++++ Material shown ++++

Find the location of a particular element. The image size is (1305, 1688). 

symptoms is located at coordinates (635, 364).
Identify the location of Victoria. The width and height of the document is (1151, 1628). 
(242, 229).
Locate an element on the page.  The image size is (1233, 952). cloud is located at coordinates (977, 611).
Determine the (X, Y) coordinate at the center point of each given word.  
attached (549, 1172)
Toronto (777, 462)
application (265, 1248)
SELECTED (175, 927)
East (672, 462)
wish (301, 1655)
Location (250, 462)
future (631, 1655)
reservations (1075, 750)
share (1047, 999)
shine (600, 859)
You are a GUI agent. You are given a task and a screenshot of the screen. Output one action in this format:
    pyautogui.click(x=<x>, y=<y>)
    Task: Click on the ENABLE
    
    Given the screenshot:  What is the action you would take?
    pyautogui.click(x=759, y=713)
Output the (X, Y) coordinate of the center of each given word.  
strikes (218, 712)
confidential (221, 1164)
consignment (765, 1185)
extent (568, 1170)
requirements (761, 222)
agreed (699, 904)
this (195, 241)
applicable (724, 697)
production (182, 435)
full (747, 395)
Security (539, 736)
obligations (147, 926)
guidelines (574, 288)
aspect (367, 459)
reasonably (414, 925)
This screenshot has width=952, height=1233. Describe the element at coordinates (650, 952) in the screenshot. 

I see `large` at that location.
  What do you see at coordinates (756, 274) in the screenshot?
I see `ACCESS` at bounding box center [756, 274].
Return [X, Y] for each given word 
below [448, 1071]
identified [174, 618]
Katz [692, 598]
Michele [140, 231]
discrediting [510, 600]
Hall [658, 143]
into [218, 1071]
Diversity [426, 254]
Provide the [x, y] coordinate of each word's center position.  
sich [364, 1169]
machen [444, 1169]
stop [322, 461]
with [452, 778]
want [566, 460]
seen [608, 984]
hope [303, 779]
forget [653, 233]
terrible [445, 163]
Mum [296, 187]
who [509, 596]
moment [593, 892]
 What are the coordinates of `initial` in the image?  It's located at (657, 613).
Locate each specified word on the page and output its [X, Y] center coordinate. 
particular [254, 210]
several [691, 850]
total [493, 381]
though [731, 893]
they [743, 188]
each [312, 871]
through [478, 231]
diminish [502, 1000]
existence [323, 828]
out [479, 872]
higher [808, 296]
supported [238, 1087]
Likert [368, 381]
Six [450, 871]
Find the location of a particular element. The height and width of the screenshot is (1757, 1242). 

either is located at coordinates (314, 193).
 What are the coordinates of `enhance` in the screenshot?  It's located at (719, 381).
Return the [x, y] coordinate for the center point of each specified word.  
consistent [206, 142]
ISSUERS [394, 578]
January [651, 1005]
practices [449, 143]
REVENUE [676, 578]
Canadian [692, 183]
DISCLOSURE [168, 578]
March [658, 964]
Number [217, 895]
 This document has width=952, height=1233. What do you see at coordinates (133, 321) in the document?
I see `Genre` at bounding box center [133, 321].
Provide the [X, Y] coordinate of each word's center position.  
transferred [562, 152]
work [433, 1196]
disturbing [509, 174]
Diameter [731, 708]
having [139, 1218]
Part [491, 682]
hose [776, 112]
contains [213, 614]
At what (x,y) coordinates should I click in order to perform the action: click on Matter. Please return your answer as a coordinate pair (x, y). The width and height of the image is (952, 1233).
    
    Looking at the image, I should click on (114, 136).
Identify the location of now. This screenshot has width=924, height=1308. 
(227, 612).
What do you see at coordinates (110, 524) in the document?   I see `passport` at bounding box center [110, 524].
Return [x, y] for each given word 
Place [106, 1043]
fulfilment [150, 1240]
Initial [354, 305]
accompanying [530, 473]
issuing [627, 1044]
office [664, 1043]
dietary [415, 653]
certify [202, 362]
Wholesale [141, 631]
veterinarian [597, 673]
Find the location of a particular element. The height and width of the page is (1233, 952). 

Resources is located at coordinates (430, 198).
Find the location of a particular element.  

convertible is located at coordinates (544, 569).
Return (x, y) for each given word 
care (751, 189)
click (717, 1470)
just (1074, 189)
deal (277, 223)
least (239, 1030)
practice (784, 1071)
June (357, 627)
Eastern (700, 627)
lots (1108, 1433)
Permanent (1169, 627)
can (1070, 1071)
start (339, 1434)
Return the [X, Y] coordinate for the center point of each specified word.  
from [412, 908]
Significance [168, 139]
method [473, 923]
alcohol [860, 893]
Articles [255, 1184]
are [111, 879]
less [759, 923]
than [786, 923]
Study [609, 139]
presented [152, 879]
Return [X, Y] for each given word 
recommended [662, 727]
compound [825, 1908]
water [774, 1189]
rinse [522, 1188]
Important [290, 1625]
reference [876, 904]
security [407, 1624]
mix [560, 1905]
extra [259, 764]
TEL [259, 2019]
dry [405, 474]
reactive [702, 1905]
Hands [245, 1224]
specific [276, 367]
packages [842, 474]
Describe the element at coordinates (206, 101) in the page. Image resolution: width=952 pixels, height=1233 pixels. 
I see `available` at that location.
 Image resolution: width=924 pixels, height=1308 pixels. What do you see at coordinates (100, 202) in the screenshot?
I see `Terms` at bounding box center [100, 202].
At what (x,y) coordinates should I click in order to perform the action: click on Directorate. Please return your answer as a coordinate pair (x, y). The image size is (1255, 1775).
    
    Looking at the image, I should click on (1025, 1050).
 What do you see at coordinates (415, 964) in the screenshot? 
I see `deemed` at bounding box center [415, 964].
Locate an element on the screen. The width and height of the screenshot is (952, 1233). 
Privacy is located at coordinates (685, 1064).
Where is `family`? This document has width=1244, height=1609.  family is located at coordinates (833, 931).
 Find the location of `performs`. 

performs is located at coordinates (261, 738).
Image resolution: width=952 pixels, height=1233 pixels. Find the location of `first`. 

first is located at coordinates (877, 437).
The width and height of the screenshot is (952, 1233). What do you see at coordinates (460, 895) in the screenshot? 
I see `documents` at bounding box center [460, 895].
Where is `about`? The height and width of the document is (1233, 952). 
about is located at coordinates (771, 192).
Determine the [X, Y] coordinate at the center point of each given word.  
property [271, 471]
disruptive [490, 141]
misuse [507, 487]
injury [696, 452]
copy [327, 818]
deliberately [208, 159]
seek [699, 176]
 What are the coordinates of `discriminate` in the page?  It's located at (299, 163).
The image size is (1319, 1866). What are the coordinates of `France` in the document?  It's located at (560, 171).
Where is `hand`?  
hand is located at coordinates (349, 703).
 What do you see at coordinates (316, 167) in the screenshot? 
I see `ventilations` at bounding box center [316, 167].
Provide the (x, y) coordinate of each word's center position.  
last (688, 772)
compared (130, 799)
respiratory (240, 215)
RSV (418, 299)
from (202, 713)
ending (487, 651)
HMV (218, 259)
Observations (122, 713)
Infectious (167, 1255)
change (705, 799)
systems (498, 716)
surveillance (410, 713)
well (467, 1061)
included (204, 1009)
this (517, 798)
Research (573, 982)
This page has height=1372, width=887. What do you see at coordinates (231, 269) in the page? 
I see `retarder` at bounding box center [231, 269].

++++

§ Stated problem:
Return the records word for word, starting at the first line of the records and ending at the line that contains "Locate an element on the page.", with both of those lines included.

§ Final result:
Find the location of a particular element. The image size is (1305, 1688). 

symptoms is located at coordinates (635, 364).
Identify the location of Victoria. The width and height of the document is (1151, 1628). 
(242, 229).
Locate an element on the page.  The image size is (1233, 952). cloud is located at coordinates (977, 611).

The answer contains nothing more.